__SET TASKS__.
a) In the news article, where must electric vehicles be manufactured for the Inflation Reduction Act measure to apply?
b) For each statement, say whether it agrees with the news article, and quote the words that decide it: (i) The Inflation Reduction Act was passed over the summer. (ii) The Biden administration formed a working group with Canada on the issue. (iii) Biden and Macron met in the Oval Office on Thursday.

__SOURCE TEXT__.
──────────

By Paul LeBlanc, CNN
US President Joe Biden and French President Emmanuel Macron signaled progress on Thursday in a lingering impasse over the billions of dollars in electric vehicle subsidies included in the sweeping health care, tax and climate bill known as the Inflation Reduction Act that was passed over the summer.
Macron has repeatedly criticized how the measure only applies to electric vehicles manufactured in North America, labeling it protectionist. The Biden administration has stood up a working group with the European Union to address the issue, though the text of the IRA limits the administration’s ability to act.
Both leaders emerged from an Oval Office meeting on Thursday with a renewed sense of momentum to address the sticking points.
Macron, in a joint news conference alongside Biden, praised the working group and said the two leaders agreed they need to “resynchronize our approaches.”
“We also had an excellent discussion on the IRA and the recent pieces of legislation adopted by the American administration and like President Biden just said we agreed to resynchronize our approaches, our agendas in order to invest in critical emerging industries,” the French leader said.
He added: “We share the same vision, and the same willingness. President Biden wishes to create more industrial jobs in the long run for his country and to build a strong industry and to secure your supplies and this is very much our approach as well. And this is the reason we tasked our teams to continue this work in close cooperation (and) coordination to find solutions.”

──────────

__DATASET EXCERPTS__.
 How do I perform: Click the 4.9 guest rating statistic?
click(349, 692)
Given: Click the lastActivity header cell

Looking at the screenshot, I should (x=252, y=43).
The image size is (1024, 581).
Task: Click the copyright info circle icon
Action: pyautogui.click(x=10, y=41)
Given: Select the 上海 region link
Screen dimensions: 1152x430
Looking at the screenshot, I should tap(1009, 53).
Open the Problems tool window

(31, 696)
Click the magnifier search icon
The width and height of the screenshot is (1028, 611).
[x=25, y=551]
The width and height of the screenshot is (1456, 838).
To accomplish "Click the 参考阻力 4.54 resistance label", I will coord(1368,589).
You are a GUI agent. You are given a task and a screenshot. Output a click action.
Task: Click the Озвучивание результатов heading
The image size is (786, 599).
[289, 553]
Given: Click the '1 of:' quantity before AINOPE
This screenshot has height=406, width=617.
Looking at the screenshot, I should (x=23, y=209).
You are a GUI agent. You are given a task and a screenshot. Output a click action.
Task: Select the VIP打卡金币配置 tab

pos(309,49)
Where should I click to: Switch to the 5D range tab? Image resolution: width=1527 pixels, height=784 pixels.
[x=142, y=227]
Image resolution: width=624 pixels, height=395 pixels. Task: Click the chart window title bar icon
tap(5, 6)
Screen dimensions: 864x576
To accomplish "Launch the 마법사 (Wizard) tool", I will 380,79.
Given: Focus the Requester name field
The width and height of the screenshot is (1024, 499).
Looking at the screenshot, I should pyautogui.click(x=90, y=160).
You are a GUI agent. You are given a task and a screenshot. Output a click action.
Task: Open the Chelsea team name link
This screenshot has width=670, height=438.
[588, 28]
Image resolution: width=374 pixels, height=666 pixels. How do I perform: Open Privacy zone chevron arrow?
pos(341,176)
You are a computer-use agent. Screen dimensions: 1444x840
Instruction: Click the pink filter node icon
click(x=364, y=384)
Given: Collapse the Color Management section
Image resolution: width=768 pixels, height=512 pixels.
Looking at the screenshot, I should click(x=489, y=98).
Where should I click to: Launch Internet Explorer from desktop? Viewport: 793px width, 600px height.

──────────

__OUTPUTS IN ORDER__.
a) In North America.

b)
(i) Yes: "that was passed over the summer"
(ii) No: "stood up a working group with the European Union"
(iii) Yes: "emerged from an Oval Office meeting on Thursday"